(Source data)
··········

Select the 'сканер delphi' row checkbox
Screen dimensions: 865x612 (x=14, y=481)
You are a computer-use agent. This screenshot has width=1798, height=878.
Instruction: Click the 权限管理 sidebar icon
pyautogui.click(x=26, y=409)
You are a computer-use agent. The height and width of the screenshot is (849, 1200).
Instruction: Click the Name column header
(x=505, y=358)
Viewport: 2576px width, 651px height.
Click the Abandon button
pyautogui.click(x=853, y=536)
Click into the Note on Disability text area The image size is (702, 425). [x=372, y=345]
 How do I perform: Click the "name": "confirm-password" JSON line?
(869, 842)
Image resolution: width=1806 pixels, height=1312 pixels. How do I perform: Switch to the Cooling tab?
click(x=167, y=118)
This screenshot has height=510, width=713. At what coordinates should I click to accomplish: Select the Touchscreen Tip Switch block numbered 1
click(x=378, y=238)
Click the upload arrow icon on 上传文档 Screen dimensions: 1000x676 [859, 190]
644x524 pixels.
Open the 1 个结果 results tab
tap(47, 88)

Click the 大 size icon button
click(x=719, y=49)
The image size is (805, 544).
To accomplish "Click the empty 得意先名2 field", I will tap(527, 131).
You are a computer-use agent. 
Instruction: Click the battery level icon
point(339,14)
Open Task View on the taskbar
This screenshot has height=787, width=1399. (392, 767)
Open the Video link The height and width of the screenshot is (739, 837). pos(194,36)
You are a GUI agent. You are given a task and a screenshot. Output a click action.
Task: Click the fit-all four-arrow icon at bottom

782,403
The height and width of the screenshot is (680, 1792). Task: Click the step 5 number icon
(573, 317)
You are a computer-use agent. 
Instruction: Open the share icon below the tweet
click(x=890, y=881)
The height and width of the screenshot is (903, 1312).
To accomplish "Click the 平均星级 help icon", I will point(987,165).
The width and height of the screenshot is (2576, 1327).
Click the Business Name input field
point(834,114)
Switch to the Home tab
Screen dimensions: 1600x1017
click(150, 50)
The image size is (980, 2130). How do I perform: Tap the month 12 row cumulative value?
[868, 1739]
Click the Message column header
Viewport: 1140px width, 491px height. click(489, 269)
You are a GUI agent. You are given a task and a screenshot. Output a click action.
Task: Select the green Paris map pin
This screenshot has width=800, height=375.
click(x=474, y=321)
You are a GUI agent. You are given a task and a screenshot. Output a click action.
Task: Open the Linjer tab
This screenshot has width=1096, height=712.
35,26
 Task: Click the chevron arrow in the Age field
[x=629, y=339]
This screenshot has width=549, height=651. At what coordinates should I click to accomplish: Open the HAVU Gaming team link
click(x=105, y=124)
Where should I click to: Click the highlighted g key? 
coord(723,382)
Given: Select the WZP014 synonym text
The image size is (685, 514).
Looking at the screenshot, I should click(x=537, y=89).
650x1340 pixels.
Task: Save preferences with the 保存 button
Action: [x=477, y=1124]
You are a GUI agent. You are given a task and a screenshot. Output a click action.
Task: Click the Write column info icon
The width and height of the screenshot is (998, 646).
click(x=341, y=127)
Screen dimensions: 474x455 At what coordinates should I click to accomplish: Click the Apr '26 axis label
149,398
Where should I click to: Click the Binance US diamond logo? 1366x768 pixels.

··········

## Goal of the exercise
From the data above, return every line from the line that has "Click the upload" up to and including the line that has "The height and width of the screenshot is (903, 1312).", exactly.

## Response to this task
Click the upload arrow icon on 上传文档 Screen dimensions: 1000x676 [859, 190]
644x524 pixels.
Open the 1 个结果 results tab
tap(47, 88)

Click the 大 size icon button
click(x=719, y=49)
The image size is (805, 544).
To accomplish "Click the empty 得意先名2 field", I will tap(527, 131).
You are a computer-use agent. 
Instruction: Click the battery level icon
point(339,14)
Open Task View on the taskbar
This screenshot has height=787, width=1399. (392, 767)
Open the Video link The height and width of the screenshot is (739, 837). pos(194,36)
You are a GUI agent. You are given a task and a screenshot. Output a click action.
Task: Click the fit-all four-arrow icon at bottom

782,403
The height and width of the screenshot is (680, 1792). Task: Click the step 5 number icon
(573, 317)
You are a computer-use agent. 
Instruction: Open the share icon below the tweet
click(x=890, y=881)
The height and width of the screenshot is (903, 1312).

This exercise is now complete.